Reading the reviews of this film, I am not surprised how many have commented on the fact that it does a great deal to deter teenagers from the idea of pregnancy at an early age.
This film does, however, have a few more layers than simply the after-school-special tone that you may begin to think is its main purpose. Yes, it is about teenage pregnancy, but it is also about relationships and choices and fear and depression. About, in fact, being a girl with a woman's mind-being a teenager. I was fifteen when I first saw this film, and it is true that it would help any young girls at the point in their lives where they would have to make such a weighty decision, but I never had any inclination to get pregnant, so for me the film had different connotations.
Fifteen and Pregnant delves into the fear and frustration that comes with being estranged from the people you love and live with, having relationships and trying to find the safest and strongest ground on which to raise them, and trying to find yourself enough to being able to justify yourself to others.

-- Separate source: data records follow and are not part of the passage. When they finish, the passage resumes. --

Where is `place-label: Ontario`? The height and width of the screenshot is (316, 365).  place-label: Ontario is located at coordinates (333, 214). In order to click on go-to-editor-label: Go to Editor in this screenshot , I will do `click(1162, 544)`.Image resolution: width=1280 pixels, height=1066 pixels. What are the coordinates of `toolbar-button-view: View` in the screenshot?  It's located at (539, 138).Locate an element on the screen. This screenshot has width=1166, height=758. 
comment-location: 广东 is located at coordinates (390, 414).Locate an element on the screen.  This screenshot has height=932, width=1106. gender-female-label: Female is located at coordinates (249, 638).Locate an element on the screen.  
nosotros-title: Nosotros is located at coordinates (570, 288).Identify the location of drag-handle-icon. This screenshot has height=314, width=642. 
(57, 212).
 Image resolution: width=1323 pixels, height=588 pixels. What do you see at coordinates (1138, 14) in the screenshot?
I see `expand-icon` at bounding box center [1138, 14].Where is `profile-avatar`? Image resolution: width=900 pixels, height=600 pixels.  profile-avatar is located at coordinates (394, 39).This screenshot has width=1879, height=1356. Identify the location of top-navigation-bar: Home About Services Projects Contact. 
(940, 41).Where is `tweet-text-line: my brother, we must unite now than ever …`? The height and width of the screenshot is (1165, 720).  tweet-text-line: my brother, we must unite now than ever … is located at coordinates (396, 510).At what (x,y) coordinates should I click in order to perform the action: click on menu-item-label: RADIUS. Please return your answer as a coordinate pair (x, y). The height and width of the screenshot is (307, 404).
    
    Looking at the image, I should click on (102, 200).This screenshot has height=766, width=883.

The feelings that Tina experiences as a pregnant teenager can be translated, albeit diluted, into the feelings many young girls live through as teenagers. Only certain actresses could carry such a role with accomplishment, and Kirsten Dunst does her thing as usual, bringing her powerful yet subtle skill to a role that requires so much emotional input from her audience.
So, yes, it is true that this film has a strong voice on the issue of teenage pregnancy, but there are also deep and emotive sub-plots hovering behind, as it were, Tina's ever expanding belly.